I do enjoy performative defiance (don’t you? isn’t your own “outside” posturing a kind of performative defiance, too?), it’s true, in part because there’s energy to be found there (as you point out), and that does help to fuel production. A narrative with no conflict is not really interesting, is it? The thing is, what we do in the flarf collective is simply not guy-based. It’s just not. The women involved are strong and hilarious and brilliant, and power is diffused throughout. A little fact-checking might have served you here.
so yeah i guess kinda.
No, Gabe, not even kinda. And now that you mention it, I can’t think of any flarf blogs that are “masculinist,” not in the way Dale’s aggressive thrown gauntlets are, in any case. Look at Stan’s recent post on “boundary issues,” and the ensuing comments. Gary’s blog is a mass of gushing, almost girlish,enthusiasms about the world and its cultures. Drew’s is about attentive listenings. Kasey’s is rhetorically masterful, it’s true, but not in a “masculinist” way; he’s just good at what he does, and thoughtful, and smart. So is Anne, and a lot of her posts are about what it’s like to be a mother.
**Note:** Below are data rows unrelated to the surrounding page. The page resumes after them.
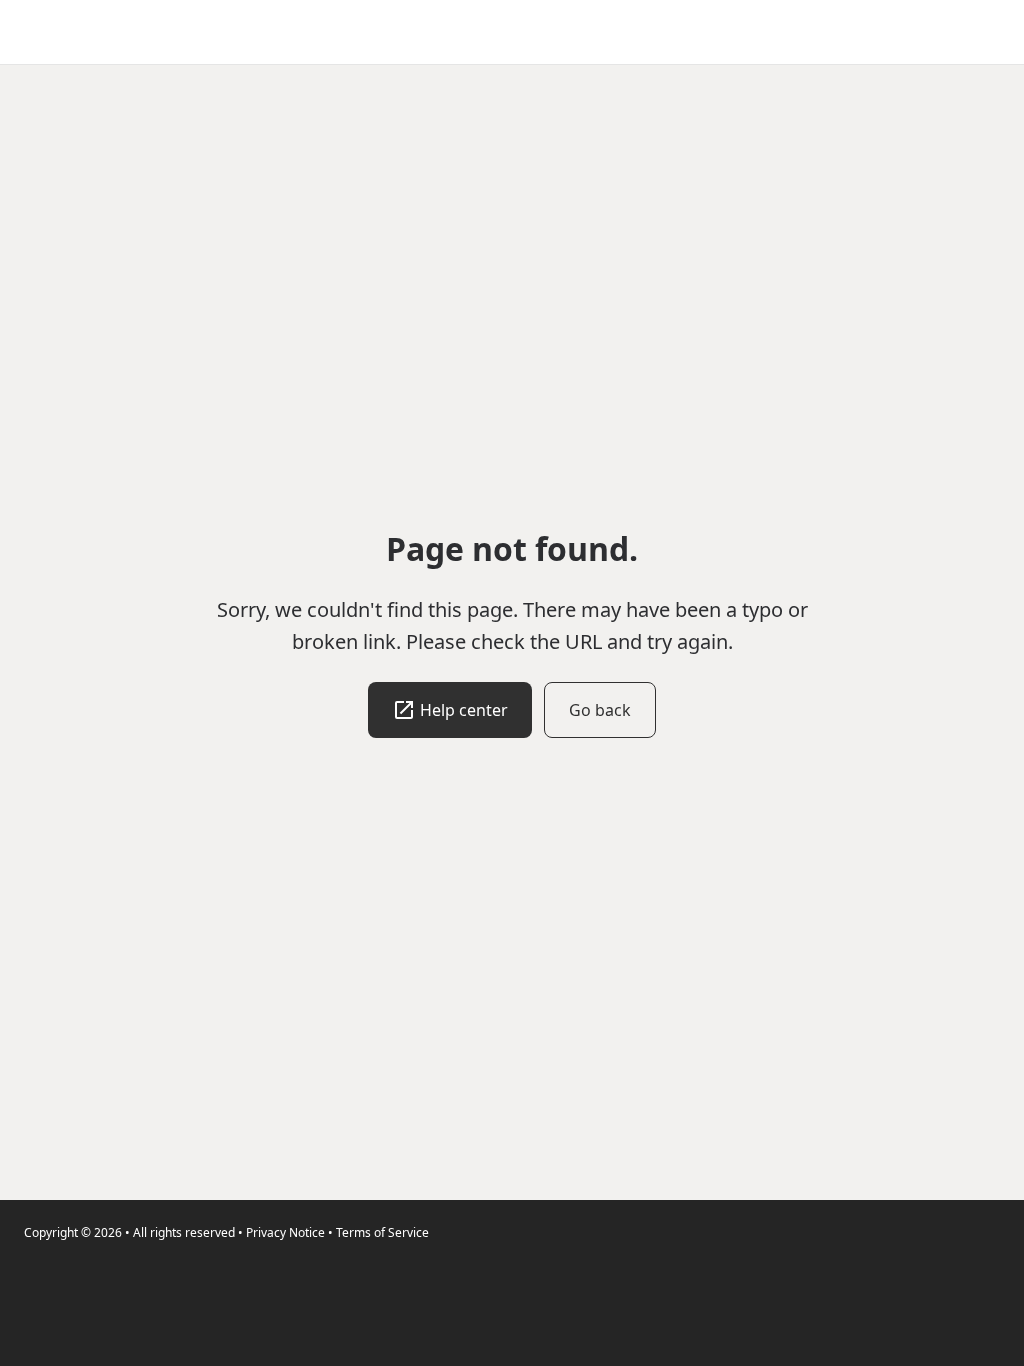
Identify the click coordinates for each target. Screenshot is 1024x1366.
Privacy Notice (285, 1232)
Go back (600, 710)
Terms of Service (382, 1232)
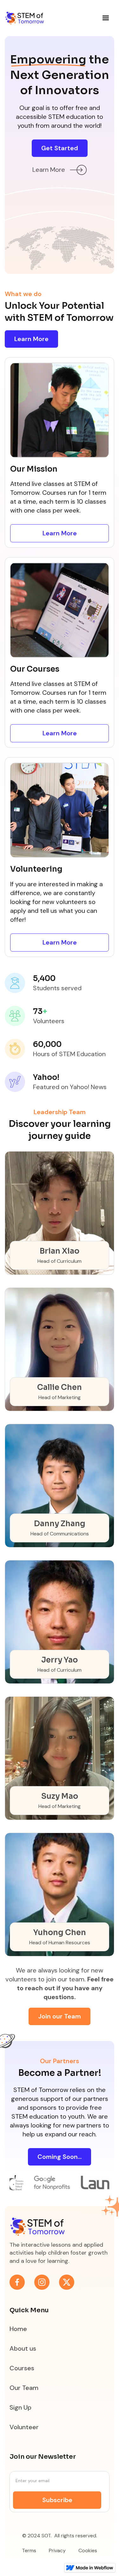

Is that “masculinist?” Sharon doesn’t post frequently, but if you look at her blog right now you will see a long post about her reminiscences of her early time in NYC, all described in heartfelt, luscious, emotional detail. What is masculinist about that?
Gabe, what are you talking about? Like so much of what gets leveled at my cohorts, this is really inaccurate and honestly kind of dehumanizing. I really do expect better thinking from you, and from everyone else, too.